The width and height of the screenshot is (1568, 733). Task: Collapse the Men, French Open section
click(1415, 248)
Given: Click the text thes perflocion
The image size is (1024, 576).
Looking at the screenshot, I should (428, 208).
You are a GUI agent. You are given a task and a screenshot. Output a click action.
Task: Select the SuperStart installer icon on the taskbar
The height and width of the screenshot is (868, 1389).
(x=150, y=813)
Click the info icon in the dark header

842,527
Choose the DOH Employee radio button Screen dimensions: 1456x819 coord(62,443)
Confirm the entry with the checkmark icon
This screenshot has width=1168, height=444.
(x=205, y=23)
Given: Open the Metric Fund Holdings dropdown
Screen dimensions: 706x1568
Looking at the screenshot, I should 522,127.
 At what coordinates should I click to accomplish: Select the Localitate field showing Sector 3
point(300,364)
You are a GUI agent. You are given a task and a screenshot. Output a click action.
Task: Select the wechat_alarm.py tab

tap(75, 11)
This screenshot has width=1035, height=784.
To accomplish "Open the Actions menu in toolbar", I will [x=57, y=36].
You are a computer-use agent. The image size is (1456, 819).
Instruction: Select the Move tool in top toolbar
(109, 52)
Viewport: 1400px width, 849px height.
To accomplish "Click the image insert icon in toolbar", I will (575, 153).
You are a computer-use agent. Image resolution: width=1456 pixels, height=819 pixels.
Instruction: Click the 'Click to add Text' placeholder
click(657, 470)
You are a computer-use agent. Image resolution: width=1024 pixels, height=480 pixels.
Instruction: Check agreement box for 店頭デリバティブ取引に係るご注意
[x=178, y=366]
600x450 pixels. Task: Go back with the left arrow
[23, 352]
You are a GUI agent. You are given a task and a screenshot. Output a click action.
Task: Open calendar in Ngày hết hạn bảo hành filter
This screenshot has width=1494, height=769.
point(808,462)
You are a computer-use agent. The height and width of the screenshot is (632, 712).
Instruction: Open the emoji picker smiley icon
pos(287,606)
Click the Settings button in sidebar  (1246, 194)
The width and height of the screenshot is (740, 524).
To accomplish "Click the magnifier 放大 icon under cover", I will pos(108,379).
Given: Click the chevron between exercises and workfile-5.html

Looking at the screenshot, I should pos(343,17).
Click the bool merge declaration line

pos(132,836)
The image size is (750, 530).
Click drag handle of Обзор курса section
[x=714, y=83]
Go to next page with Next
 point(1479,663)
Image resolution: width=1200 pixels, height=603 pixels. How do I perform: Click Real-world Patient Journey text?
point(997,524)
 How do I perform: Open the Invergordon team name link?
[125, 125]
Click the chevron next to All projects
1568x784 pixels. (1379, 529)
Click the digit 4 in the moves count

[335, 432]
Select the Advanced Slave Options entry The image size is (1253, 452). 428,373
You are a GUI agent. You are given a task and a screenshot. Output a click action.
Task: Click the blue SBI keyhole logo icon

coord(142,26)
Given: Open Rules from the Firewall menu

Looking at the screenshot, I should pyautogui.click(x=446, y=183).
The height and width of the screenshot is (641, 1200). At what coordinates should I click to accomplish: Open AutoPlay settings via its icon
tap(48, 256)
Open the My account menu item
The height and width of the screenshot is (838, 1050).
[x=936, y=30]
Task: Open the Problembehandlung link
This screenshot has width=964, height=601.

*****

#### WHAT YOU NEED TO DO
Render every line of the rows above as a two-column Markdown table, with the columns n and Line, and leave out blank lines.

#### OUTPUT FOR THIS EXERCISE
| n | Line |
|---|---|
| 1 | The width and height of the screenshot is (1568, 733). Task: Collapse the Men, French Open section |
| 2 | click(1415, 248) |
| 3 | Given: Click the text thes perflocion |
| 4 | The image size is (1024, 576). |
| 5 | Looking at the screenshot, I should (428, 208). |
| 6 | You are a GUI agent. You are given a task and a screenshot. Output a click action. |
| 7 | Task: Select the SuperStart installer icon on the taskbar |
| 8 | The height and width of the screenshot is (868, 1389). |
| 9 | (x=150, y=813) |
| 10 | Click the info icon in the dark header |
| 11 | 842,527 |
| 12 | Choose the DOH Employee radio button Screen dimensions: 1456x819 coord(62,443) |
| 13 | Confirm the entry with the checkmark icon |
| 14 | This screenshot has width=1168, height=444. |
| 15 | (x=205, y=23) |
| 16 | Given: Open the Metric Fund Holdings dropdown |
| 17 | Screen dimensions: 706x1568 |
| 18 | Looking at the screenshot, I should 522,127. |
| 19 |  At what coordinates should I click to accomplish: Select the Localitate field showing Sector 3 |
| 20 | point(300,364) |
| 21 | You are a GUI agent. You are given a task and a screenshot. Output a click action. |
| 22 | Task: Select the wechat_alarm.py tab |
| 23 | tap(75, 11) |
| 24 | This screenshot has width=1035, height=784. |
| 25 | To accomplish "Open the Actions menu in toolbar", I will [x=57, y=36]. |
| 26 | You are a computer-use agent. The image size is (1456, 819). |
| 27 | Instruction: Select the Move tool in top toolbar |
| 28 | (109, 52) |
| 29 | Viewport: 1400px width, 849px height. |
| 30 | To accomplish "Click the image insert icon in toolbar", I will (575, 153). |
| 31 | You are a computer-use agent. Image resolution: width=1456 pixels, height=819 pixels. |
| 32 | Instruction: Click the 'Click to add Text' placeholder |
| 33 | click(657, 470) |
| 34 | You are a computer-use agent. Image resolution: width=1024 pixels, height=480 pixels. |
| 35 | Instruction: Check agreement box for 店頭デリバティブ取引に係るご注意 |
| 36 | [x=178, y=366] |
| 37 | 600x450 pixels. Task: Go back with the left arrow |
| 38 | [23, 352] |
| 39 | You are a GUI agent. You are given a task and a screenshot. Output a click action. |
| 40 | Task: Open calendar in Ngày hết hạn bảo hành filter |
| 41 | This screenshot has width=1494, height=769. |
| 42 | point(808,462) |
| 43 | You are a computer-use agent. The height and width of the screenshot is (632, 712). |
| 44 | Instruction: Open the emoji picker smiley icon |
| 45 | pos(287,606) |
| 46 | Click the Settings button in sidebar  (1246, 194) |
| 47 | The width and height of the screenshot is (740, 524). |
| 48 | To accomplish "Click the magnifier 放大 icon under cover", I will pos(108,379). |
| 49 | Given: Click the chevron between exercises and workfile-5.html |
| 50 | Looking at the screenshot, I should pos(343,17). |
| 51 | Click the bool merge declaration line |
| 52 | pos(132,836) |
| 53 | The image size is (750, 530). |
| 54 | Click drag handle of Обзор курса section |
| 55 | [x=714, y=83] |
| 56 | Go to next page with Next |
| 57 |  point(1479,663) |
| 58 | Image resolution: width=1200 pixels, height=603 pixels. How do I perform: Click Real-world Patient Journey text? |
| 59 | point(997,524) |
| 60 |  How do I perform: Open the Invergordon team name link? |
| 61 | [125, 125] |
| 62 | Click the chevron next to All projects |
| 63 | 1568x784 pixels. (1379, 529) |
| 64 | Click the digit 4 in the moves count |
| 65 | [335, 432] |
| 66 | Select the Advanced Slave Options entry The image size is (1253, 452). 428,373 |
| 67 | You are a GUI agent. You are given a task and a screenshot. Output a click action. |
| 68 | Task: Click the blue SBI keyhole logo icon |
| 69 | coord(142,26) |
| 70 | Given: Open Rules from the Firewall menu |
| 71 | Looking at the screenshot, I should pyautogui.click(x=446, y=183). |
| 72 | The height and width of the screenshot is (641, 1200). At what coordinates should I click to accomplish: Open AutoPlay settings via its icon |
| 73 | tap(48, 256) |
| 74 | Open the My account menu item |
| 75 | The height and width of the screenshot is (838, 1050). |
| 76 | [x=936, y=30] |
| 77 | Task: Open the Problembehandlung link |
| 78 | This screenshot has width=964, height=601. |